Report finds detainees' rights routinely violated in U.S. immigrant detention

The U.S. Immigration and Customs Enforcement agency has been systematically violating its own minimum monitoring standards in regulating immigration detention centers across the country, according to a new report released Tuesday. The report is based on an analysis of previously unreleased inspection data on dozens of ICE facilities between 2001 and 2005. 
In recent months, Facing South has reported on the problems in U.S. immigrant detention, highlighted by the mounting number of immigrant deaths in ICE detention centers. For the past year, reports of abuse, neglect, inhumane treatment, and inadequate health care in immigration custody have been surfacing across the country. Immigrant rights groups have criticized ICE's detention standards and inspection procedures, and have also steadily lodged complaints about detainees' rights being violated. 

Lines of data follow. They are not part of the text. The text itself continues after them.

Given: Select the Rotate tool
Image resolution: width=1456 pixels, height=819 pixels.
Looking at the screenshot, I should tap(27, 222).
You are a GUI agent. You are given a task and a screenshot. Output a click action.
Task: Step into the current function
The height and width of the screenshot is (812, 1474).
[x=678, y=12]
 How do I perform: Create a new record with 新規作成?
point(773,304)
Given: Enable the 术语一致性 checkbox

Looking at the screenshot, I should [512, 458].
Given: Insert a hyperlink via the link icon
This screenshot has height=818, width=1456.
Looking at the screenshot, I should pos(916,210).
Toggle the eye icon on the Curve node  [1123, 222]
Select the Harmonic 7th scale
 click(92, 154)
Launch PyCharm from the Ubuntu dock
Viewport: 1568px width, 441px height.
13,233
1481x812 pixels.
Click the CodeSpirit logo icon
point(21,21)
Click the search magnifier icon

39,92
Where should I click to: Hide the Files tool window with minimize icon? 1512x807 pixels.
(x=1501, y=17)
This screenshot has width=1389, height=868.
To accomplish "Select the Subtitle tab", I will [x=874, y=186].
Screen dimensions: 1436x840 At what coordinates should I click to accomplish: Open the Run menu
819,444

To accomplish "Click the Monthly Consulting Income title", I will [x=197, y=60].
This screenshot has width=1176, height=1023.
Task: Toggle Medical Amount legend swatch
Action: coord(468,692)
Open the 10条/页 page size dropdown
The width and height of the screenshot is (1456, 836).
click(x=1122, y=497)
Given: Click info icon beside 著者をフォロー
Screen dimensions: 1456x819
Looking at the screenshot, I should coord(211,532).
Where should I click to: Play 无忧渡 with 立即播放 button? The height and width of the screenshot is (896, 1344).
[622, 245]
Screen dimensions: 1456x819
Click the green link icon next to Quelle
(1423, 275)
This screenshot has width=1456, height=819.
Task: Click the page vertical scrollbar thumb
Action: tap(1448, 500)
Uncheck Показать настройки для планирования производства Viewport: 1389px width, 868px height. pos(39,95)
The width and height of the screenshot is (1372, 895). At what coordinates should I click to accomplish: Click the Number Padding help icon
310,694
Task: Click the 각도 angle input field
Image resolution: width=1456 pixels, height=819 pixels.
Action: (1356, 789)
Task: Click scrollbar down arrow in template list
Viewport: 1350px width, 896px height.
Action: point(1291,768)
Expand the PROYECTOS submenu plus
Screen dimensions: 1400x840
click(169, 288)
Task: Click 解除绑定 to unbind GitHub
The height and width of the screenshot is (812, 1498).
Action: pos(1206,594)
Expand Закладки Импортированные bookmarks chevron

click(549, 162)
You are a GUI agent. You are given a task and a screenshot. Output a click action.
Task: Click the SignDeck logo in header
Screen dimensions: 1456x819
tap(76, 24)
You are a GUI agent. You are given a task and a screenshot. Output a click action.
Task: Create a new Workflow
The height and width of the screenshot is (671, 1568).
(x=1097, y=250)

The new report, authored jointly by the the National Immigration Law Center, the American Civil Liberties Union of Southern California, and the Holland and Knight law firm, confirmed detention centers routinely had "widespread and severe violations," and the government failed to enforce even its own minimum standards. 

According to the report, detainees were denied adequate access to attorneys and legal materials, and had limited access to phones, mail and law libraries, in violation of federal standards. Detainees find themselves unable to access the resources that would allow them to defend themselves in court and to fight to remain in the country. 

The report said the expansion of immigration detention in recent years has exacerbated the problems in the unregulated detention system. ICE oversees a network of federal centers, county jails and privately-run, for-profit prisons that detain and process undocumented immigrants; more than 31,000 immigrants (up from about 20,000 in early 2006) were incarcerated in the U.S. on any given day in 2008. Many of these facilities are located in the South and Southwest.

Facing South has reported on the large-scale immigration raids that have swept across the country in the last couple of years. Over the past couple of years, immigrant detention has become the nation's fastest-growing form of incarceration. The number of people detained has soared to more than 300,000 a year. Yet, human rights advocates point out that many of the private detention facilities, federal facilities and local jails that partner with ICE to house the overflow are problem-riddled and lacking in oversight, even as new centers, such as the Corrections Corporation of America-run facility set to open in Gainesville, Ga., continue to pop up. 

As the report underscored:
There is no question that the nation's immigrant detention system is broken to its core. The findings in this report, as well as those recently documented by various government and independent agencies, reveal pervasive and extreme violations of the government's own detention standards as well as fundamental violations of basic human rights and notions of dignity.
Even though the federal government has standards setting out basic requirements for detention, immigrant advocates say that detention standards are so frequently violated because they are not enforceable (meaning noncompliance carries no real penalties). Rights groups are calling on federal lawmakers to make legally-binding standards, but that could be a long time coming. As the New York Times reports, immigrant rights groups suffered a major blow last week when the Obama administration refused to make legally enforceable rules for immigration detention, rejecting a federal court petition by former detainees and their advocates and embracing a Bush-era inspection system that relies in part on private contractors.